Fifty-nine persons were burnt to death in the fire that led to violence in Gujarat in 2002.
"With the elimination of the 'petrol theory', 'miscreant activity theory' as well as the ruling out of any possibility of 'electrical fire', the fire in S-6 coach of Sabarmati Express can at this stage be ascribed as an 'accidental fire'," Justice U C Banerjee Committee, appointed by Railway Minister Lalu Prasad, said in its report.
The report was submitted to Railway Board Chairman R K Singh in New Delhi on Monday.
Noting that there has been preponderance of evidence that the fire originated in the coach itself and not due to any external cause, the committee "completely ruled out" the possibility of an inflammable liquid having been used as there was first a smell of burning, followed by dense smoke and flames.
"This sequence is not possible in case the fire is caused by inflammable liquid thrown on the floor of the coach or an inflammable object thrown from outside the coach," the two-part interim report said.

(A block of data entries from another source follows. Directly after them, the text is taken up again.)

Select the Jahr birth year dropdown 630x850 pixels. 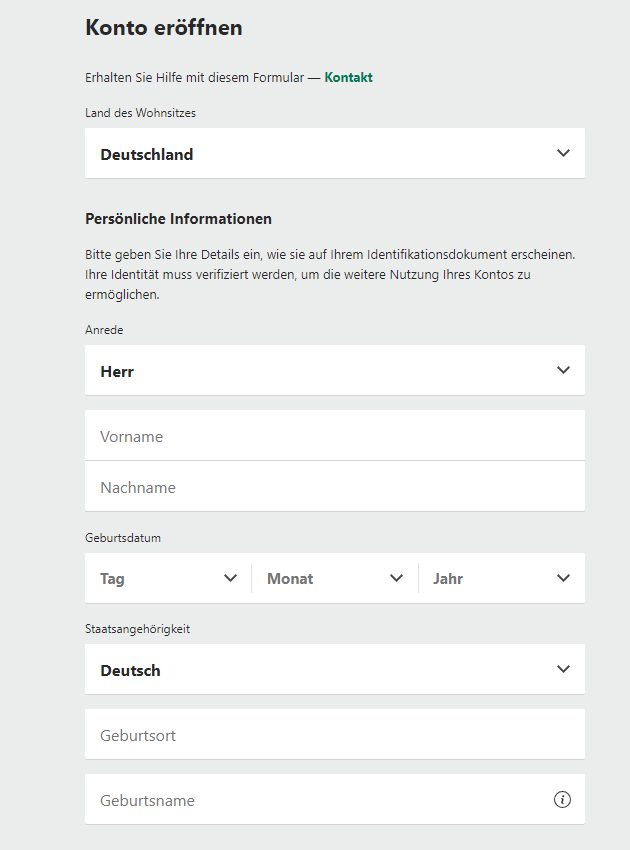502,578
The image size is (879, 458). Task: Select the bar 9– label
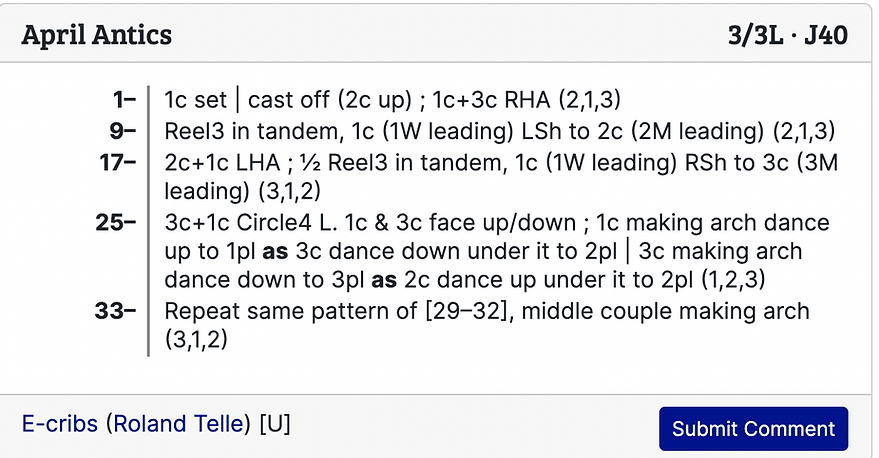pos(123,130)
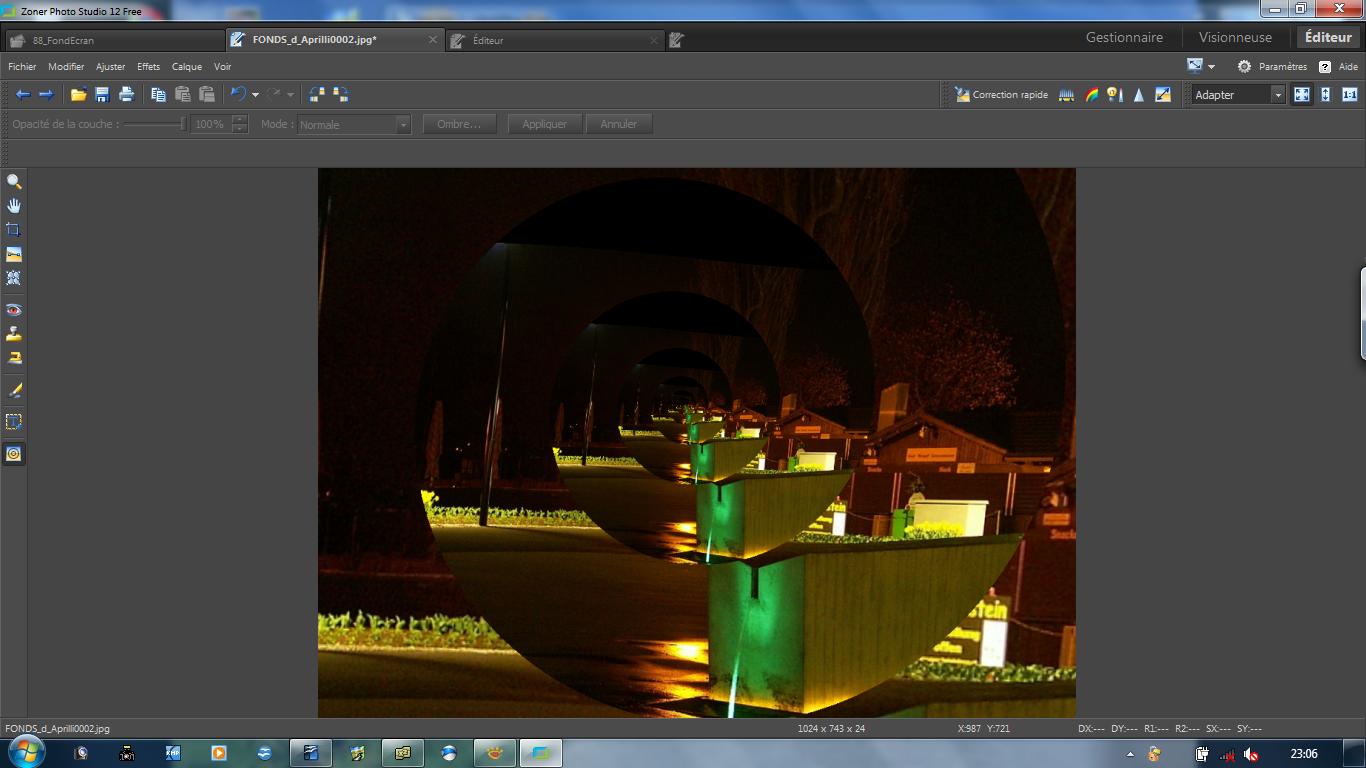Click the layer opacity slider
1366x768 pixels.
point(155,124)
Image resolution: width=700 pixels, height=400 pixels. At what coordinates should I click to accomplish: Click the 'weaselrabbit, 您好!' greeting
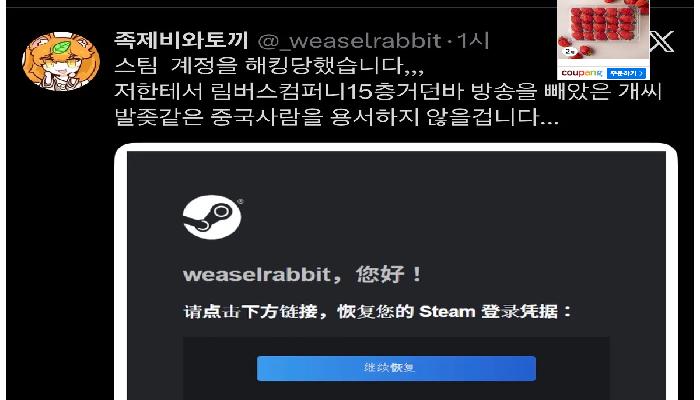[x=302, y=274]
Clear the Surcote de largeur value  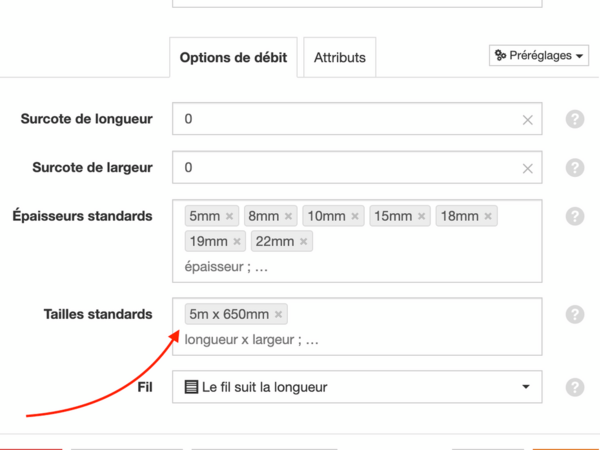pyautogui.click(x=528, y=168)
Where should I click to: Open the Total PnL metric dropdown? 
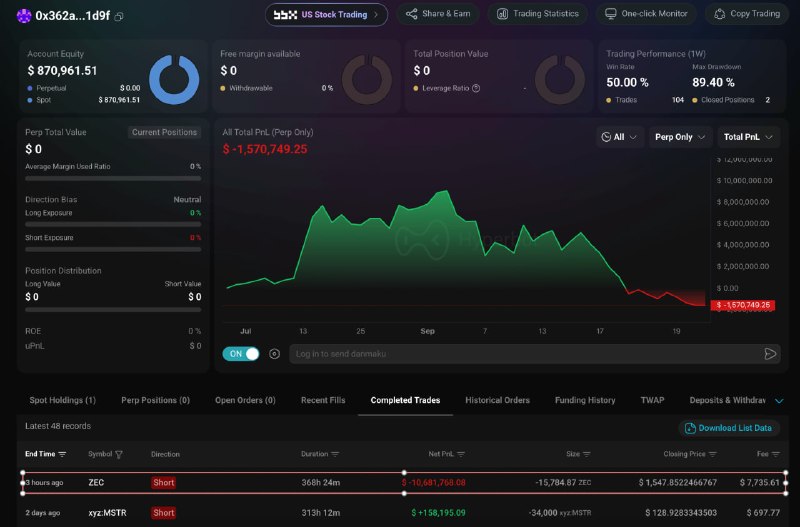coord(748,137)
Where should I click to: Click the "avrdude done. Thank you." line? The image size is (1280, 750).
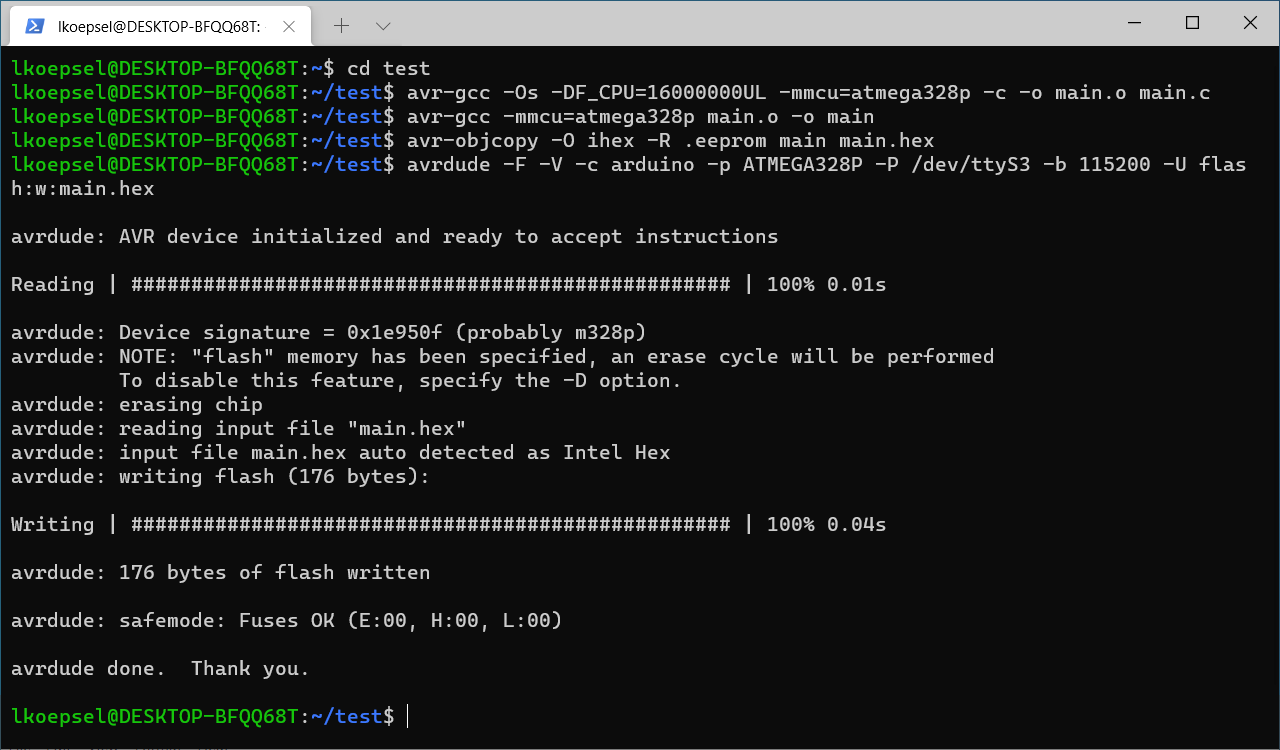(160, 668)
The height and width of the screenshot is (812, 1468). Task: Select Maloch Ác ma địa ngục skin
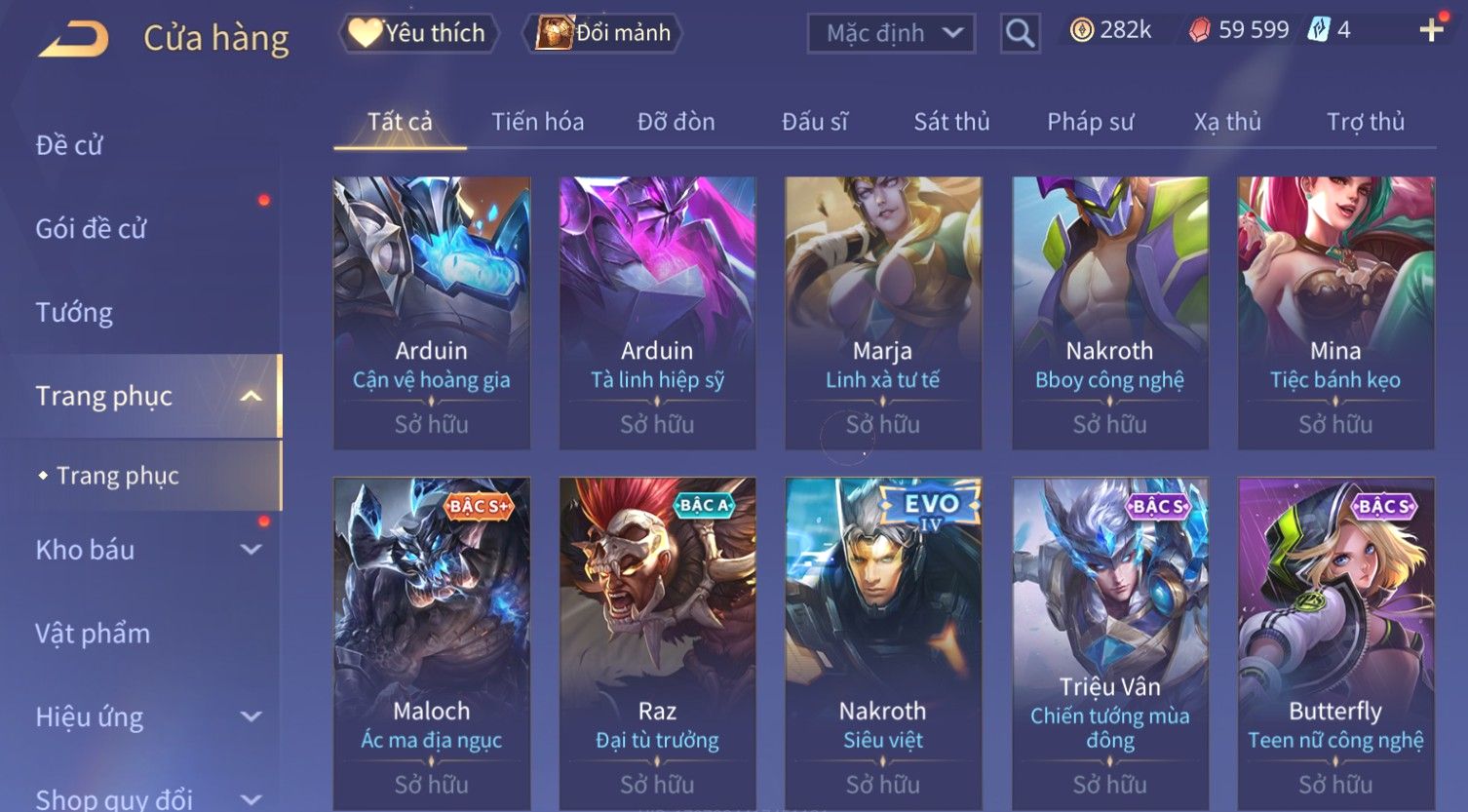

The committee headed by former Supreme Court judge U C Banerjee was constituted on September 4, 2004, following a Union Cabinet decision to inquire into certain aspects of the incident on the Ahmedabad-bound Sabarmati Express at Godhra on February 27, 2002.
The committee said that the 'inflammable liquid theory' also was negated by the statement of some of the passengers who suffered injuries on the upper portion of the body and not the lower body.
Observing that the report could be "unpalatable for the railways whose entire approach seemed to be casual," Banerjee told reporters that there had been a failure on the part of the railways and the Commissioner of Railway Safety to conduct a statutory inquiry into the accident.
"This was in breach of the Railway Act as well as the Accident Manual of the Zonal Railway", it said.